Rich countries, for their part, also have homework to do.
“In high-income countries, many infectious deaths are related to hospitalized patients and resistant microorganisms. There is always a need to improve hand hygiene in healthcare facilities, while prudent use of antimicrobial drugs and antimicrobial stewardship could help reduce the emergence and spread of resistant bacteria, both in hospitals and in the community.”

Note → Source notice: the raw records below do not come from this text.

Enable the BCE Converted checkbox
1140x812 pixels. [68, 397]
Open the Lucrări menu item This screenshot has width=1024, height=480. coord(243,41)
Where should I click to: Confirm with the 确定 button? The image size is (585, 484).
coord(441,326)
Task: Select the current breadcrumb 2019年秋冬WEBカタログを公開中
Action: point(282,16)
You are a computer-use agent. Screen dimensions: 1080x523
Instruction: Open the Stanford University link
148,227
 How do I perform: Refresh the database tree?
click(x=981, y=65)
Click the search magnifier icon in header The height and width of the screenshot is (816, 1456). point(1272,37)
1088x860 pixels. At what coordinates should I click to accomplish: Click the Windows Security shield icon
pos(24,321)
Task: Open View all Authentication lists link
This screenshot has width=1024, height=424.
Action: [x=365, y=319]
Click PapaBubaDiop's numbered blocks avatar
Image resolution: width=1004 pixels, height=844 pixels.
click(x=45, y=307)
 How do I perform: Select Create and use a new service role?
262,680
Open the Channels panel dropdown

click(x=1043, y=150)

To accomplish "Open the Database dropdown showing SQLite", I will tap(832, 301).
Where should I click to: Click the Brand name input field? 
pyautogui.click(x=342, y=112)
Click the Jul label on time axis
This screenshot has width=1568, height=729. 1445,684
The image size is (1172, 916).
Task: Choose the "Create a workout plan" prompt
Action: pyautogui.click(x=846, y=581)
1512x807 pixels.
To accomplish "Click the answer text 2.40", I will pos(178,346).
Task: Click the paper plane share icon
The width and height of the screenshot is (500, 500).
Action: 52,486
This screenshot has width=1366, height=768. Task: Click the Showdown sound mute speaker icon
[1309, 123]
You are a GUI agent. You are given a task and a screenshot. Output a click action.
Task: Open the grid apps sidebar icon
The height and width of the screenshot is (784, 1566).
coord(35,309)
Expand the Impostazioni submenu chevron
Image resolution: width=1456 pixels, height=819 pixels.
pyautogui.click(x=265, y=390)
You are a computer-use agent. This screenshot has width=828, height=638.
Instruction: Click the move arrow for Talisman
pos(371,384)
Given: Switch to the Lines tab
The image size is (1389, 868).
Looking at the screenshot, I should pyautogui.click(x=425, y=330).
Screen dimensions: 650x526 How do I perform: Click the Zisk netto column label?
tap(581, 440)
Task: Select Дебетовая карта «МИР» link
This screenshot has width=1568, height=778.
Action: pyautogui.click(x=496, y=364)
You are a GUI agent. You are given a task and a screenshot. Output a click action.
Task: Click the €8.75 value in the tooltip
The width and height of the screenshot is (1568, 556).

Another formula to reduce the burden of bacterial infections is vaccination.
“There is a shortage of vaccines in developing countries… the populations are unprotected,” Vila laments. The authors highlight the power of inoculations against other microorganisms, such as the influenza virus, which can facilitate subsequent bacterial superinfections.
María del Mar Tomás – spokesperson for the Spanish Society of Infectious Diseases – agrees on the need for vaccination campaigns and improved rapid diagnostic techniques:
“These bacteria are everywhere – it’s not difficult to come into contact with them. And, in sick or immunocompromised patients, they can cause infections. If you get vaccinated against viral infections, you can reduce the risk of suffering a bacterial superinfection later.”
The authors note that “high-income countries are also in a better position to develop vaccines that specifically target infectious agents.” Vila defends what is known as the “24/7″ approach:
“Microbiology laboratories need to have microbiologists and technical support on-call 24 hours-a-day, seven-days-a-week. Infections don’t understand schedules.”